**Aim**.
Gather every line from the rows below that contains the word "image", and copy each of those lines in full.

Some rows:
◆ ◆ ◆ ◆ ◆
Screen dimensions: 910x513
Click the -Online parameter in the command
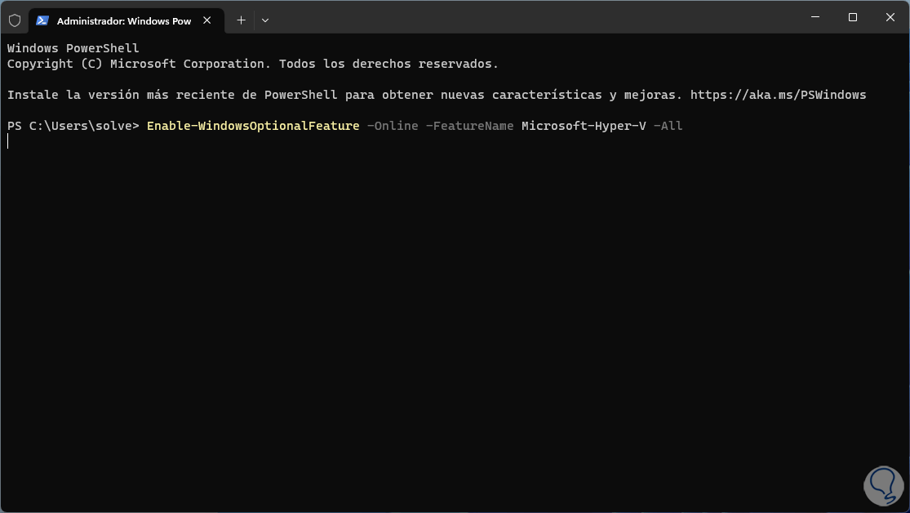pyautogui.click(x=393, y=126)
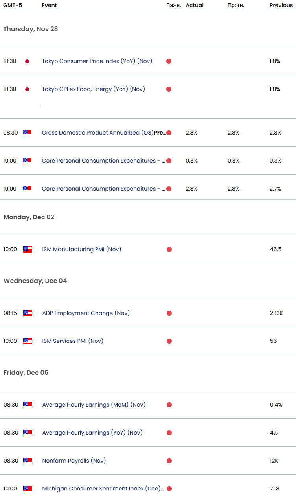Select the Previous column header

coord(281,5)
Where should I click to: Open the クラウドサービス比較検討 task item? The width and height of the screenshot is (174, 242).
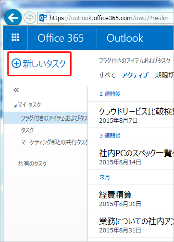pyautogui.click(x=131, y=115)
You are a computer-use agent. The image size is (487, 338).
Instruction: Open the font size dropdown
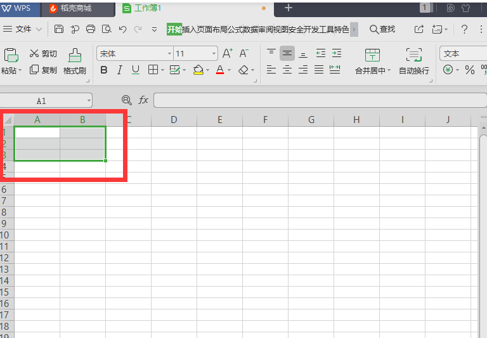click(214, 54)
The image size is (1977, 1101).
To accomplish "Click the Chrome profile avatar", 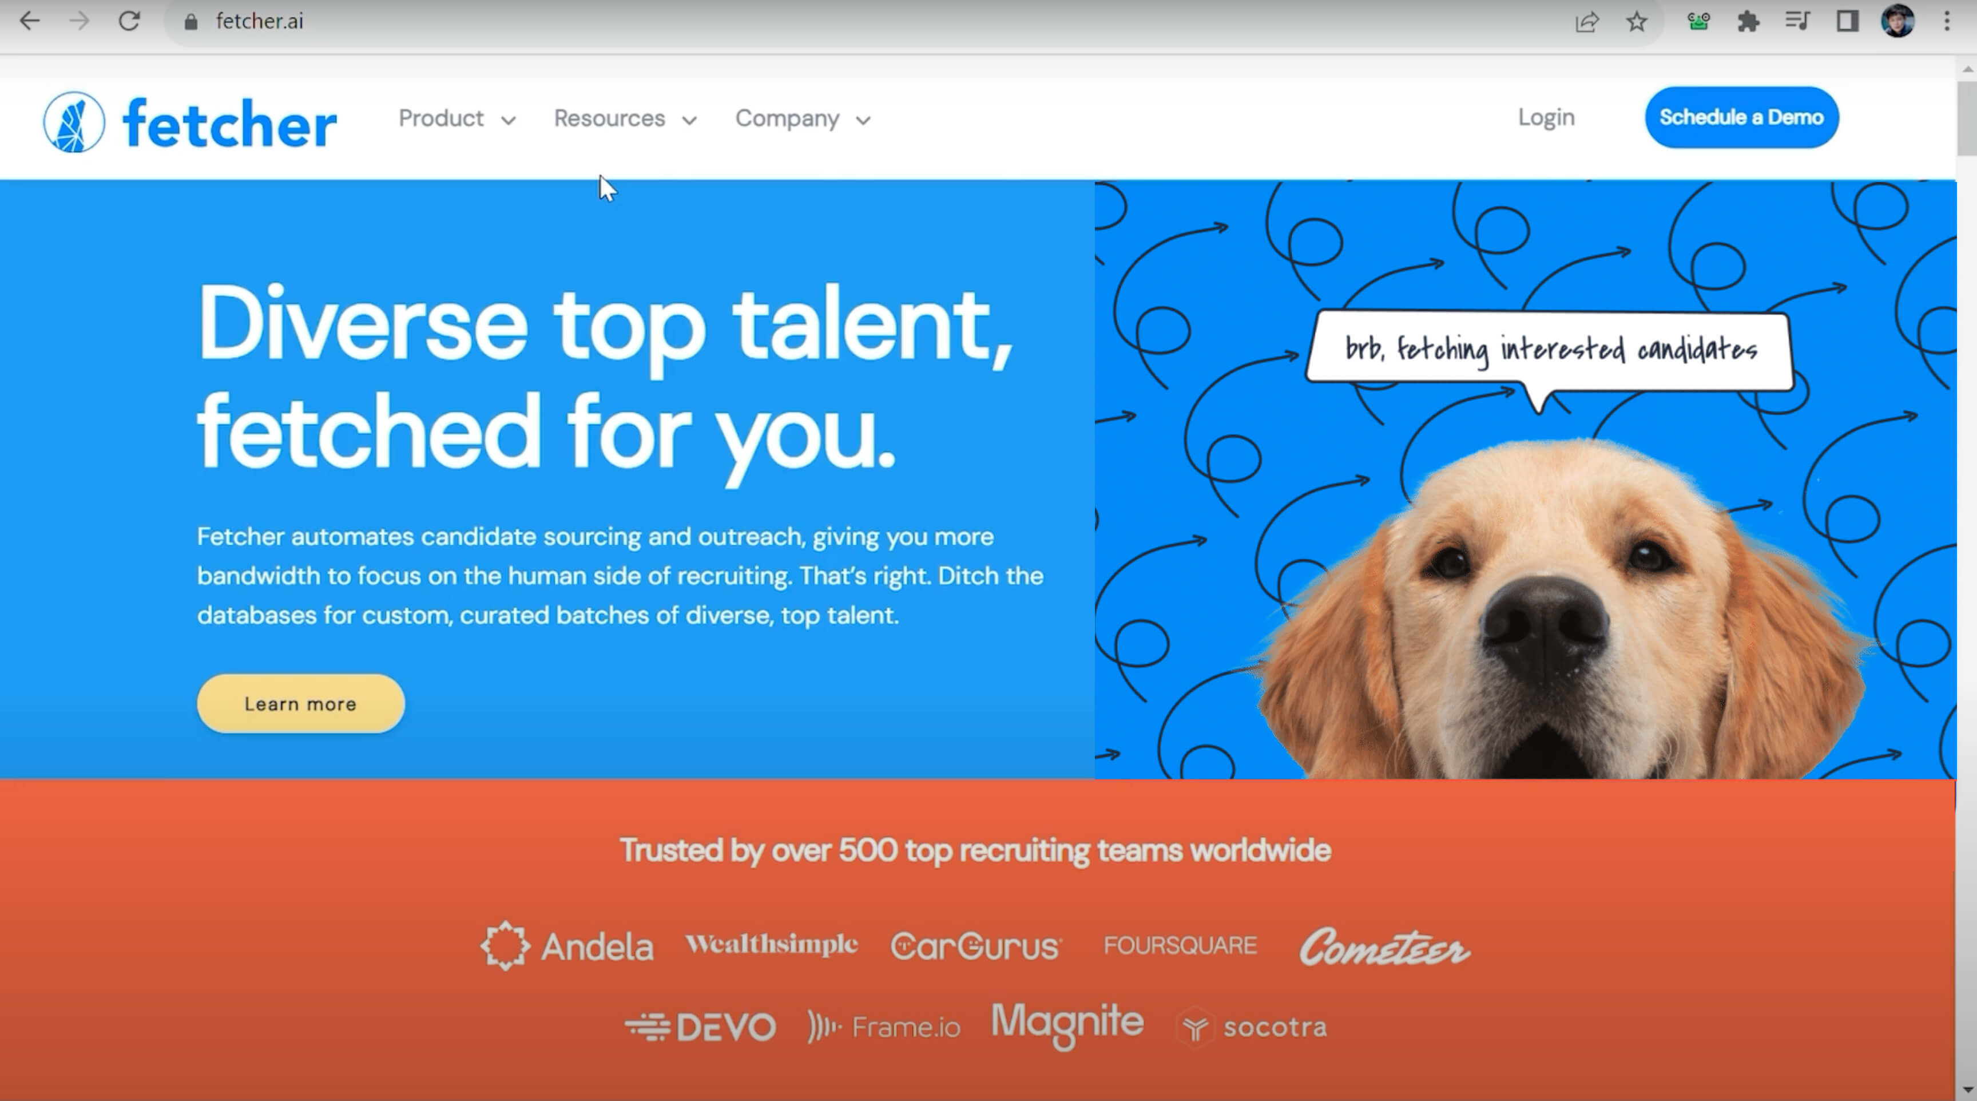I will (1897, 21).
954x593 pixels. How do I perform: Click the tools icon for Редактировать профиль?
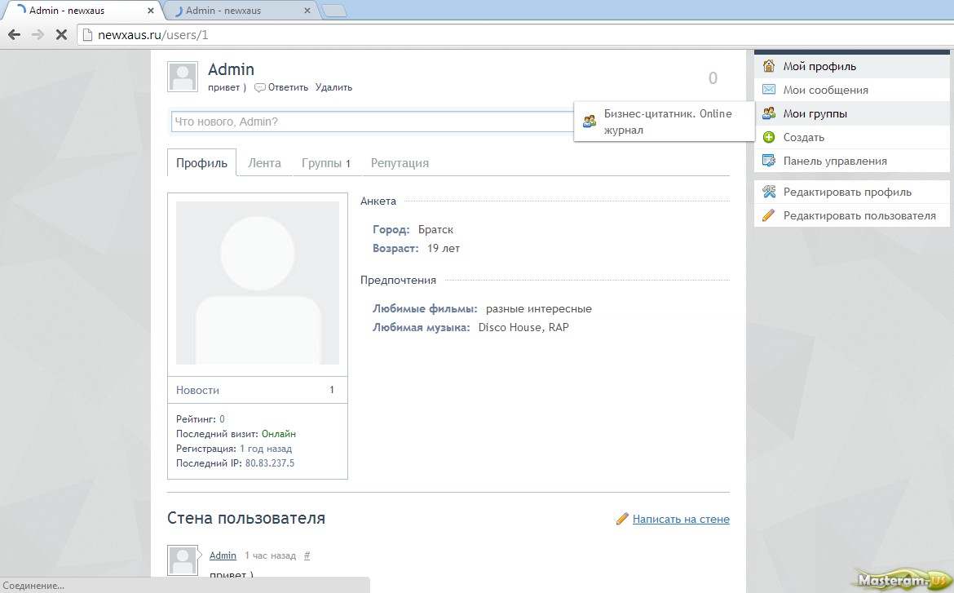pos(768,192)

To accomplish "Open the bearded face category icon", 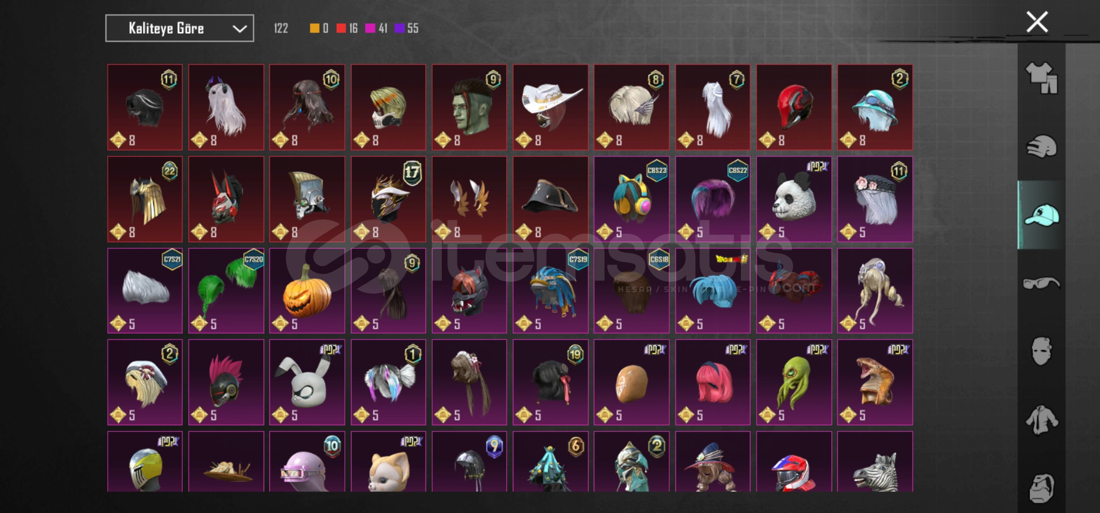I will tap(1041, 488).
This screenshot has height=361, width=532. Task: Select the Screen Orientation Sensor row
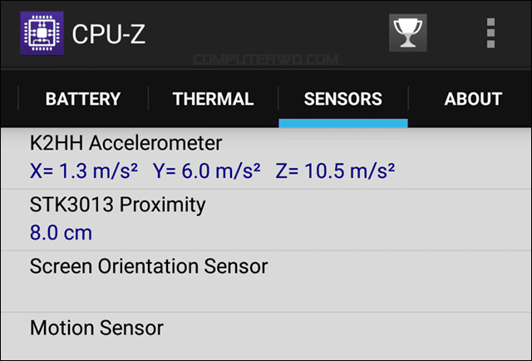(266, 281)
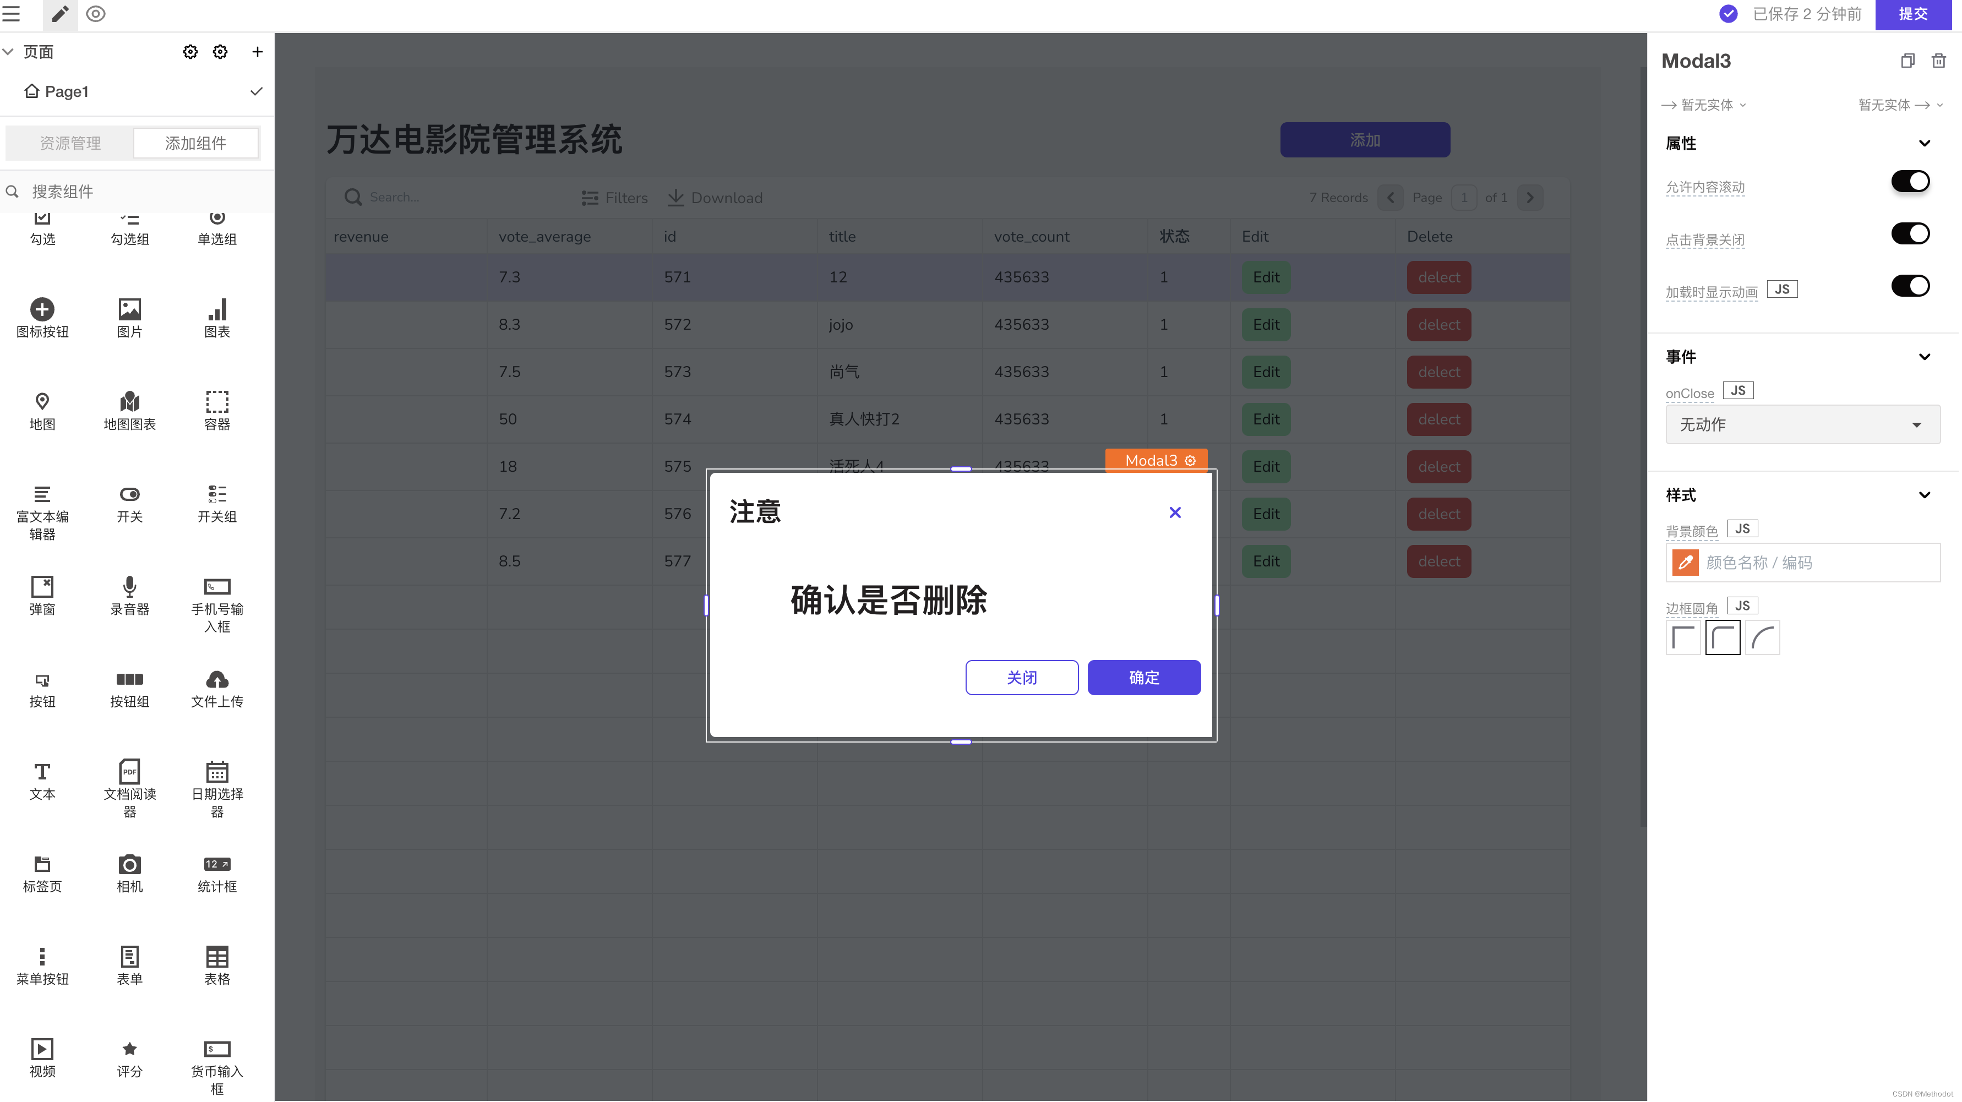Click the copy icon beside Modal3
The image size is (1962, 1102).
(x=1907, y=61)
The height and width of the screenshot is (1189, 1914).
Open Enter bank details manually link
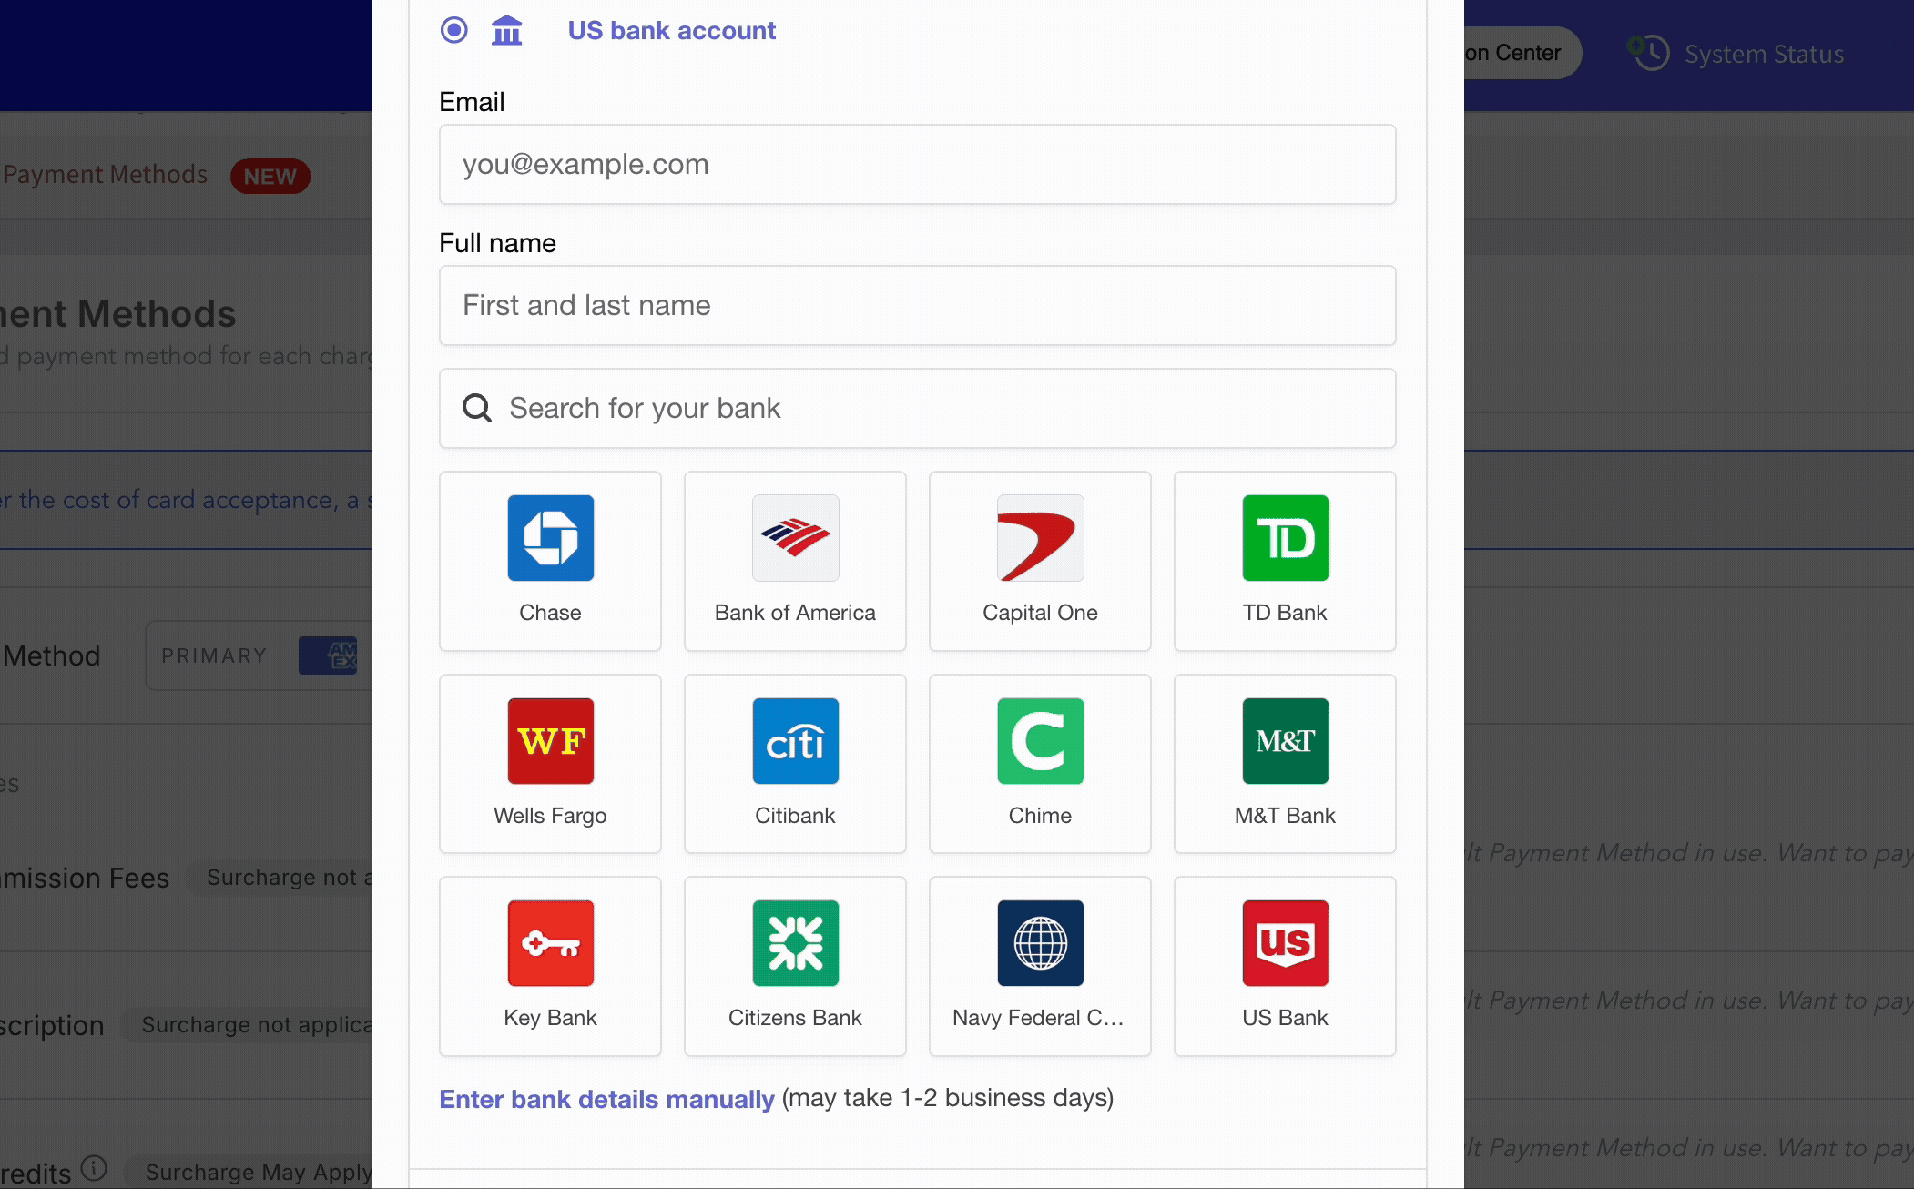(x=606, y=1099)
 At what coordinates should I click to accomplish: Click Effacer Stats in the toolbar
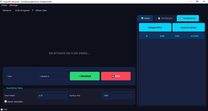pyautogui.click(x=41, y=10)
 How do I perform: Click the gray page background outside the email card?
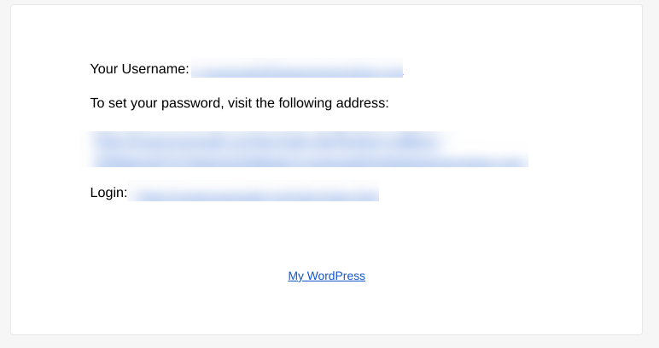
◆ ◆ ◆ ◆ ◆
**Full answer**.
You are a computer-use agent. The image size is (487, 338).
The image size is (1977, 1101).
The image size is (1962, 1102).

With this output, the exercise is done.